Lec. 3. Contractility, Conductivity, and Excitability.

Intro.

Factors affecting Contractility can be either intrinsic, extrinsic, or other factors relating to ion concentrations etc…

Contractility (cont.)

Factors affecting contractility can be:

Intrinsic factors.

---

Preload. (End Diastolic Volume.)

• It is the load that determines the initial length of the resting muscle before it contracts.
• Increased EDV means that the muscle will begin contracting from a longer position, causing a stronger contraction. (Length-Tension relationship.)
• This is the basis of the Frank-Starling law AKA Heterometric-Autoregulation of the heart which states that: “Within reason, the force of myocardial contraction is proportional to its initial length.” This mechanism’s significance is:
  • Normal heart rate matches ventricular output to venous return.
  • Increased aortic pressure decreases stroke volume of left ventricle causing an increase in the next beat’s EDV causing a more powerful contraction.
  • It is the main mechanism regulating pumping capacity of the heart.

Afterload. (Aortic pressure, Arterial rigidity, Blood viscosity.)

• It is the load that the muscle fibers face when they contract.
• Increased AP, AR, or BV means that the velocity of muscle shortening is reduced.

Heart rate.

• Increased HR will increase the force of myocardial contractility due to build up of intracellular Ca⁺⁺.

Extrinsic factors.

---

Nervous factors.

• Sympathetic -⇒ + inotropic.
• Vagal -⇒ - inotropic.

Physical factors.

• Heating.
  • Moderate rise in temperature -⇒ + contractility.
  • Excessive rise in temperature -⇒ - contractility.
• Cooling -⇒ - contractility.

Chemical factors.

• Hormones.
  • Catecholamines -⇒ + inotropic.
  • Thyroid hormones -⇒ + inotropic. (T₄ -⇒ T₃ acting as a $\beta$-agonist.)
• Blood gases.
  • Moderate hypoxia or moderate hypercapnia -⇒ + inotropic.
  • Severe hypoxia -⇒ - inotropic.
• Ions.
  • Hyperkalemia -⇒ - inotropic.
  • Hypercalcemia -⇒ + inotropic.
  • Acidosis (increased H⁺) -⇒ - inotropic.
  • Alkalosis (decreased H⁺) -⇒ + inotropic.
• Toxins -⇒ - inotropic.

Conductivity.

It is the ability of the heart to conduct the excitation waves to all its parts.
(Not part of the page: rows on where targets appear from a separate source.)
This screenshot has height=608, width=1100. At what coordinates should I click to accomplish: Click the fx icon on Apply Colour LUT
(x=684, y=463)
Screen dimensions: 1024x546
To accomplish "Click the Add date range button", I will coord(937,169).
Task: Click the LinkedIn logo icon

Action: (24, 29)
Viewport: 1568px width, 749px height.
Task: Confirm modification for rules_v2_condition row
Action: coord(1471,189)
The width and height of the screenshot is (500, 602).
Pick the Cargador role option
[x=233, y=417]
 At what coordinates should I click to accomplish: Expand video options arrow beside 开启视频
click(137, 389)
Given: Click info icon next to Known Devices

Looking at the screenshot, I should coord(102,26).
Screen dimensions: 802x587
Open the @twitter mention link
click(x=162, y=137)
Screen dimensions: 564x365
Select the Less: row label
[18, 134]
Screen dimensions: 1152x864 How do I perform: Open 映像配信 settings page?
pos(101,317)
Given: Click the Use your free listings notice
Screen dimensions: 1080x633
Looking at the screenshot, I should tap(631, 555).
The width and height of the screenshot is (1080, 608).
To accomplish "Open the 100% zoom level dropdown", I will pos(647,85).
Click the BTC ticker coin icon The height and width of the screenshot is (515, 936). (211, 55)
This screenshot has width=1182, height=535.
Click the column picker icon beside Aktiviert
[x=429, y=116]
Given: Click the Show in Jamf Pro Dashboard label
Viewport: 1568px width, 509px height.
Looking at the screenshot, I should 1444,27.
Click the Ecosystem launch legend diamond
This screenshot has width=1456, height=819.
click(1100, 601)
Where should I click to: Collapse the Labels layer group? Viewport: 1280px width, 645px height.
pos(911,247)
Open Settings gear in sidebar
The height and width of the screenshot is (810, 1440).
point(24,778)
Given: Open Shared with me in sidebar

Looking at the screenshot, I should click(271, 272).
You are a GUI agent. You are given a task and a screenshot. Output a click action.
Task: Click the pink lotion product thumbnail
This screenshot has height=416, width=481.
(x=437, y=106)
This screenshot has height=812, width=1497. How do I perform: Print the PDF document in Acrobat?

Once the SA node (pacemaker) sends an impulse to contract, the AP travels down the internodal pathway which is composed of 3 bundles of conductive cardiac muscle cells between the SA and AV nodes (vel. = 1m/s) At the AV node (vel. = 0.05 m/s) the AP is delayed by 0.2 seconds, this allows for:

1. Spread of excitation waves to the auricles, allowing for more ventricular filling.
2. Protection of the ventricles from high auricular rhythm.

Then, the AP is transferred to the AV bundle (vel. = 3~5 m/s) which transfers it to the ventricular muscle itself (vel. = 0.5 m/s) which is slower to allow time for the larger ventricular muscle to contract.

Excitability.

It is the ability of cardiac muscle to respond to stimulus by contracting.

ARP. A complete loss of excitability, is very long in cardiac muscle (occupies all systole.) Corresponds to phase 0, phase 1, and phase 2 of AP. Since ARP is so long, it prevents heart tetanization. RRP. A partial loss of excitability, occupies all diastole. Corresponds to phase 3 of AP. Supernormal period. An overexcitability of cardiac muscle. Also called the “Dangerous period”.